Please write out, exactly as given, every line of the entries below up to and including the line with "This screenshot has height=910, width=1316.".

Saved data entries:
_____

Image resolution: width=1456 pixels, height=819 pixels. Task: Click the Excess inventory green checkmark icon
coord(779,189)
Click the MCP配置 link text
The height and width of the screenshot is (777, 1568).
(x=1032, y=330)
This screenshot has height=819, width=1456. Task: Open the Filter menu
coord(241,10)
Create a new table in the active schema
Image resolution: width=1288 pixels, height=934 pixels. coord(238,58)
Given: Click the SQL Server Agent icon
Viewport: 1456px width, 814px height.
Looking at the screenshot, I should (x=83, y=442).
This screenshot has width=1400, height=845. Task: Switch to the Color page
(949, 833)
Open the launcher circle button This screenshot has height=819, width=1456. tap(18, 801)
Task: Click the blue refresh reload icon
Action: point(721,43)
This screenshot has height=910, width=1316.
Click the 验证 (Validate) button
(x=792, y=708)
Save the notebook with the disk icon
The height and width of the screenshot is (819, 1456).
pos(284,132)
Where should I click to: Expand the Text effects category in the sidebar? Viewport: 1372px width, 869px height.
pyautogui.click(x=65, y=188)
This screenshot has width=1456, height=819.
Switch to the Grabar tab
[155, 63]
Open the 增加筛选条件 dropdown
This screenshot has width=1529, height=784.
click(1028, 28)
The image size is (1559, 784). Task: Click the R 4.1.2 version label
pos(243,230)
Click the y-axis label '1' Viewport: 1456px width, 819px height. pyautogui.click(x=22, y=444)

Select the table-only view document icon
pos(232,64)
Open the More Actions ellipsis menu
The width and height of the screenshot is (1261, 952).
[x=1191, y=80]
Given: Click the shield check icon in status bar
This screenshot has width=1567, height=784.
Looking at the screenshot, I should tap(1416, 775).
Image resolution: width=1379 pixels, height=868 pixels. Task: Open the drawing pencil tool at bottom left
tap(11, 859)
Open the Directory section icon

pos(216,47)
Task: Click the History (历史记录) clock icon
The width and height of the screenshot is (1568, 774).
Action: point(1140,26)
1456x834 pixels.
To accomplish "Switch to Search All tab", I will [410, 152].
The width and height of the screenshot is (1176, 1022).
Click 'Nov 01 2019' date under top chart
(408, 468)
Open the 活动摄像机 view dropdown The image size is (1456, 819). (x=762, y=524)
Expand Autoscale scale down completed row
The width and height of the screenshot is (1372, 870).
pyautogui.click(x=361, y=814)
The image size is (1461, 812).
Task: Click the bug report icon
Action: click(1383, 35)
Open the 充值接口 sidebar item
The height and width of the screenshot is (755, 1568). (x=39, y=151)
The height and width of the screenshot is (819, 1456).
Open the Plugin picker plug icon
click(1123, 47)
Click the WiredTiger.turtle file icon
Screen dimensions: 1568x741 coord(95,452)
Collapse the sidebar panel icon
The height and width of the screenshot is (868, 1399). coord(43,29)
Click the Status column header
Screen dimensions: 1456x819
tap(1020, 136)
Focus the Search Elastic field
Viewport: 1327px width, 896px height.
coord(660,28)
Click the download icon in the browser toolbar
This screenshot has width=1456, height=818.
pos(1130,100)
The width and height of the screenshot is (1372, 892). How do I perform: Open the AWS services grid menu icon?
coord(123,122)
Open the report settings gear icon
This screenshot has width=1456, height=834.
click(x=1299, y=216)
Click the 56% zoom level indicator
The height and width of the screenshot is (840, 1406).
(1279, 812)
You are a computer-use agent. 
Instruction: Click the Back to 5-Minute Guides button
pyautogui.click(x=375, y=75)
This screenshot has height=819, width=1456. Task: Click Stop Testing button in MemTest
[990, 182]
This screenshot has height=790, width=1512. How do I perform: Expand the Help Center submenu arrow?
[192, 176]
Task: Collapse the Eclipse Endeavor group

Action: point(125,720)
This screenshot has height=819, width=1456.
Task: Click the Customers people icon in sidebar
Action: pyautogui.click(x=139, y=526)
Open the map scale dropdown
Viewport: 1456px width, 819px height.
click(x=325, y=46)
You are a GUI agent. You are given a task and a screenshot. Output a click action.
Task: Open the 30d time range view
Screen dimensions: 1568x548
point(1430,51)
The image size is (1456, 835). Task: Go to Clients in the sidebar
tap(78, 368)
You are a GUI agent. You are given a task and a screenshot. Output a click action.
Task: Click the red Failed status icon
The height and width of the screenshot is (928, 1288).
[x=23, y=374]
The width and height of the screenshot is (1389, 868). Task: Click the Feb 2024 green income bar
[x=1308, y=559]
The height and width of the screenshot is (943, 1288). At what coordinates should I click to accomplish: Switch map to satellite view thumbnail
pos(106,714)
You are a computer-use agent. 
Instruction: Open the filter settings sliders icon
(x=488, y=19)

_____

Answer below:
Image resolution: width=1456 pixels, height=819 pixels. Task: Click the Excess inventory green checkmark icon
coord(779,189)
Click the MCP配置 link text
The height and width of the screenshot is (777, 1568).
(x=1032, y=330)
This screenshot has height=819, width=1456. Task: Open the Filter menu
coord(241,10)
Create a new table in the active schema
Image resolution: width=1288 pixels, height=934 pixels. coord(238,58)
Given: Click the SQL Server Agent icon
Viewport: 1456px width, 814px height.
Looking at the screenshot, I should (x=83, y=442).
This screenshot has width=1400, height=845. Task: Switch to the Color page
(949, 833)
Open the launcher circle button This screenshot has height=819, width=1456. tap(18, 801)
Task: Click the blue refresh reload icon
Action: point(721,43)
This screenshot has height=910, width=1316.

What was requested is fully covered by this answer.